See [examples/README.md](/root/.openclaw/workspace/optisim/examples/README.md) for a full list of bundled scenarios.

- `pick_and_place`: reach, grasp, move, and place an object on a support surface
- `pour_water`: manipulate a pitcher and perform a tilt-style pouring sequence
- `open_door`: reach, rotate, and pull a door interaction target
- `stack_blocks`: chain multiple object transfers into a simple assembly task
- `multi_robot_warehouse`: two humanoids sort warehouse parcels with dependency-aware fleet coordination
- `urdf_demo.py`: load a bundled RRBot-style URDF arm, solve a reach target with IK, and animate it in the terminal

## Task Library

`optisim` now includes a built-in task library so you can start from realistic humanoid manipulation templates instead of authoring YAML from scratch.

```bash
python -m optisim library list
python -m optisim library run pick_and_place --param object=mug --param surface=shelf --visualize
python -m optisim library export multi_room_delivery --output task.yaml
```

| Template | Difficulty |
| --- | --- |
| `pick_and_place` | beginner |
| `table_clearing` | beginner |
| `dish_loading` | beginner |
| `laundry_folding` | intermediate |
| `shelf_stocking` | intermediate |
| `drawer_open_close` | intermediate |
| `assembly_line_pick` | beginner |
| `pallet_stacking` | intermediate |
| `bin_sorting` | beginner |
| `tool_handover` | intermediate |
| `walk_and_pickup` | intermediate |
| `multi_room_delivery` | advanced |

## Safety

`optisim.safety` adds zone monitoring, joint-limit enforcement, emergency stop handling, and reusable humanoid defaults.

```python
import numpy as np

from optisim.safety import EmergencyStop, SafetyConfig, SafetyMonitor, SafetyZone, ZoneType

config = SafetyConfig.default_humanoid()
monitor = SafetyMonitor(zones=config.zones, joint_limits=config.joint_limits)
estop = EmergencyStop()

monitor.add_zone(
    SafetyZone(
        name="operator_cell",
        center=np.array([0.8, 0.0, 1.0]),
        half_extents=np.array([0.3, 0.4, 0.8]),
        zone_type=ZoneType.FORBIDDEN,
    )
)

link_positions = {
    "left_hand": np.array([0.82, 0.0, 1.05]),
    "torso": np.array([0.0, 0.0, 1.2]),
}

violations = monitor.check_positions("optimus_alpha", link_positions)

if violations:
    print(monitor.summarize_violations(violations))
    estop.check_and_raise(violations)
```

## Sensor Simulation

`optisim.sensors` provides configurable sensor models for contact, proprioception, inertial sensing, and depth perception.

```python
import numpy as np

from optisim.sensors import ForceTorqueSensor, IMUSensor, SensorSuite

suite = SensorSuite.default_humanoid_suite()

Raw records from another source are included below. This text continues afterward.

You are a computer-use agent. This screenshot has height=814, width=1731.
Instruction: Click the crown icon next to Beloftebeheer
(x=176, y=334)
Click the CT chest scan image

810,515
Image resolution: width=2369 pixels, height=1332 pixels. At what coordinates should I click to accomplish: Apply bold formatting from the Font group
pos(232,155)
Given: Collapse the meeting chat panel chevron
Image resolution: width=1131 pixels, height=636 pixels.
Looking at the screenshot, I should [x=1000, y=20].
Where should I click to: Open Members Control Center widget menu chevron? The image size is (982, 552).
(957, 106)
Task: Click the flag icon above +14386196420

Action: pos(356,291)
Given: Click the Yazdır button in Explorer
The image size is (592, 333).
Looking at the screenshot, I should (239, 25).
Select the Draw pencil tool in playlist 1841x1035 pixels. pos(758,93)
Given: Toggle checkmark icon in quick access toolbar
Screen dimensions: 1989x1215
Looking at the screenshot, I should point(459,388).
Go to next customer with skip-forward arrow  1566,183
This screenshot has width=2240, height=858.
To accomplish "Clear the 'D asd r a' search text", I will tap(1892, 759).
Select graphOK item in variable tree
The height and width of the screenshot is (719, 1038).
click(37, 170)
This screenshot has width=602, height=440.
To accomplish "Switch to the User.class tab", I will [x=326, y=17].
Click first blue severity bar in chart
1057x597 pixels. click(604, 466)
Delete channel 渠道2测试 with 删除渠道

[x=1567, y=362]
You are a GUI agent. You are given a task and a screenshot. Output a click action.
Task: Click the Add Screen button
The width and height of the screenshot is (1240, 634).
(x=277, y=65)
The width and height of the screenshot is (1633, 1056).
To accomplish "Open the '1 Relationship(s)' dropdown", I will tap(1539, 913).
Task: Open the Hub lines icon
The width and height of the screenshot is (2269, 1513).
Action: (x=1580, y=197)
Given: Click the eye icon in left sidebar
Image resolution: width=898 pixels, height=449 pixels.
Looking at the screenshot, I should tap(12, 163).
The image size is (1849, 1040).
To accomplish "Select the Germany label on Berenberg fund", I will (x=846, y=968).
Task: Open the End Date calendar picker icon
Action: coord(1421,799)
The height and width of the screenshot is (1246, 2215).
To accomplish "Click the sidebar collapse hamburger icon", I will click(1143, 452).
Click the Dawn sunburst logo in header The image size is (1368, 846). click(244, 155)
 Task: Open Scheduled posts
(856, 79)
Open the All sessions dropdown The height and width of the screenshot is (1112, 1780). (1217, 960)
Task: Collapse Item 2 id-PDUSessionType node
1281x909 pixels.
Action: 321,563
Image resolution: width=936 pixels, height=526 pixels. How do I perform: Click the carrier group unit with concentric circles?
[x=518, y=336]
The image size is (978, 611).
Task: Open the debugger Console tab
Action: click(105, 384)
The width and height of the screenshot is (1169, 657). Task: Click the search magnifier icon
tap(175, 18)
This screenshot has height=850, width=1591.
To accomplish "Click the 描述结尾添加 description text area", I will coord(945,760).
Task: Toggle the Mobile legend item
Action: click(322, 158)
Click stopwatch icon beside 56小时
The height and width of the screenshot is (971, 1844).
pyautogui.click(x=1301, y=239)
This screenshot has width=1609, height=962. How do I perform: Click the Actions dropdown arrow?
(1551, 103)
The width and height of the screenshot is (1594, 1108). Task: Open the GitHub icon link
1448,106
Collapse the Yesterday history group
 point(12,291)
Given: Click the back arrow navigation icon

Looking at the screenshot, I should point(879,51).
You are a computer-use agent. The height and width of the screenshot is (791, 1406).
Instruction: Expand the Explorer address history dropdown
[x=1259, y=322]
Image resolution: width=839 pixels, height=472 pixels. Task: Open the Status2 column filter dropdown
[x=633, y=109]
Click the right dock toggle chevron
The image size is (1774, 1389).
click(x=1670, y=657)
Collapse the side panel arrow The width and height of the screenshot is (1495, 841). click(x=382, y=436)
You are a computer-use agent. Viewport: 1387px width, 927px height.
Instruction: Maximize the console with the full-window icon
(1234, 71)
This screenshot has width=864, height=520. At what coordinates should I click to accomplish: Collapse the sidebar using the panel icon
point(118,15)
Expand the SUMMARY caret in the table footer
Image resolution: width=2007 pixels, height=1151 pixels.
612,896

ft = suite.get_sensor("left_wrist_ft")
imu = suite.get_sensor("torso_imu")

assert isinstance(ft, ForceTorqueSensor)
assert isinstance(imu, IMUSensor)

wrist_wrench = ft.read([12.0, -3.5, 48.0, 0.2, 0.0, -0.1])
imu_reading = imu.read(
    linear_accel_sensor_frame=np.array([0.15, 0.0, 0.05]),
    angular_velocity_sensor_frame=np.array([0.0, 0.1, -0.02]),
)

print("force/torque:", wrist_wrench)
print("imu accel:", imu_reading["accel"])
print("imu gyro:", imu_reading["gyro"])
```

## Development

```bash
pip install -e .[dev]
pytest -q
```

GitHub Actions runs the same test suite on pushes and pull requests to `main`.

## Contributing

Contributions are expected to keep the project lightweight, deterministic, typed, and easy to inspect. Start with [CONTRIBUTING.md](/root/.openclaw/workspace/optisim/CONTRIBUTING.md), open an issue or draft PR for behavioral changes, and include tests for simulator, IK, task, or robot-model work.

## License

`optisim` is released under the MIT License. See [LICENSE](/root/.openclaw/workspace/optisim/LICENSE).